It is best to choose fruits with the lowest possible content of fructose per 100 grams: kiwis, tangerines, grapefruits, currants, strawberries, raspberries, pineapples and melons. Consumption of our favorite apples and pears is better to limit.

Photo: passion100/Pixabay

Cereals – the second level of the pyramid

Until 2016, the basis of the Pyramid of Healthy Eating were cereals, bread, pasta from hard wheat grains and muesli. Today, cereals occupy the second tier of the pyramid.

Numerous scientific reports indicate that most people have a poor tolerance for gluten (a plant protein found in cereals). And poor absorption of cereals leads to inflammatory bowel disease, allergies and autoimmune conditions.

As for cereals, it is better to eat buckwheat, millet, corn groats, and brown, unpolished rice, i.e. those cereals that do not contain gluten. However, eat them in moderation, i.e. not more than once a day.

Photo: Wesual Click/Unsplash

Milk and milk products – the third floor of the pyramid

The new healthy food pyramid limits the consumption of dairy products to a minimum – reach for it at most once a day. Daily consumption of casein (milk sugar) should not exceed 6 grams. This amount is already contained in 100 milliliters of milk, so it is better to replace it with cottage cheese and cheese, which contain less milk sugar per 100 grams.

In addition, dairy products such as milk, kefir and yogurt have a fairly high insulin index, which promotes the occurrence of disorders of carbohydrate metabolism and a large amount of casein, which in excess causes allergic reactions and autoimmune diseases.

When choosing dairy products, it is worth paying attention to their composition: there should be no powdered milk, which contains a lot of oxidized cholesterol. The latter promotes the deposition of plaques on the walls of the arteries, which can lead to atherosclerosis.

# Work request
Write the next part of the healthy eating pyramid text, picking up right after its last sentence. The data that comes next stands apart from the healthy eating pyramid text.

Stored records:
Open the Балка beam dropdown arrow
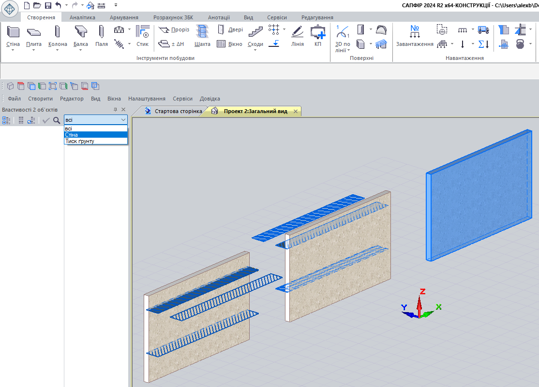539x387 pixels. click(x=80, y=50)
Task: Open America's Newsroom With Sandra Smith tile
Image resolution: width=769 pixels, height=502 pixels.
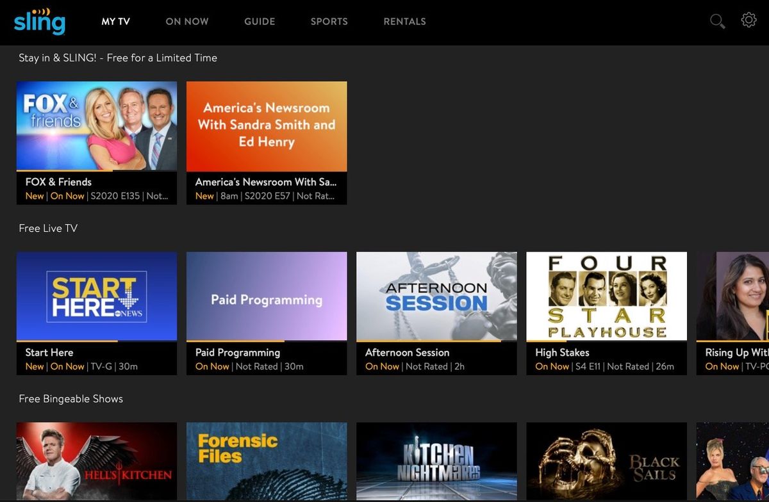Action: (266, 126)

# Answer box
Meat, eggs, fish and legumes – the penultimate level of the pyramid

Products from this group are a source of complete protein, so they should be eaten in moderation. It is recommended to eat no more than 500 g of meat per week and to introduce meat-free days into your life. You can then reach for fish (1-2 portions per week), eggs and pulses

People striving to lose weight often start to restrict themselves and eat only turkey or chicken breast. Meanwhile, poultry in terms of vitamin and mineral content is inferior to, for example, red meat, eggs, fish or seafood. It is worth diversifying your diet to avoid vitamin and mineral deficiencies in the body.

Photo: Enrico Mantegazza/Unsplash

Healthy fats and nuts – the top of the food pyramid

At the top of the nutritional pyramid are fats. Most people view vegetable oil as very beneficial to health and avoid animal fats. Meanwhile, vegetable oils contain a high concentration of omega-6 fatty acids, more than present in our diet.

Also, when choosing an oil, you need to consider its stability. The more stable the oil, the less likely it is to oxidize and create free radicals in the body

There are 3 types of fats:

  • polyunsaturated fatty acids, which are very unstable due to several double bonds in their structure. These oils should not be used for frying or heating food. Oils containing polyunsaturated fatty acids include all vegetable oils: canola, corn, sunflower, etc.
  • monounsaturates are also unstable, but to a lesser degree than polyunsaturates. These oils are also better not heated. They include olive oil, which is better used cold. Olive oil contains more omega-3 acids than other vegetable oils.
  • saturated acids are the most stable, because they do not have double bonds in their structure. They are therefore ideal for cooking food at high temperatures. So use clarified butter, lard, or coconut oil for heat processing.
Photo: forwimuwi73/Pixabay


The new food pyramid includes something that wasn’t there before: supplements. This is due to the fact that our body does not get enough of the ingredients, vitamins and microelements it needs from food. Today’s products are much more sterile than those of even 50 years ago.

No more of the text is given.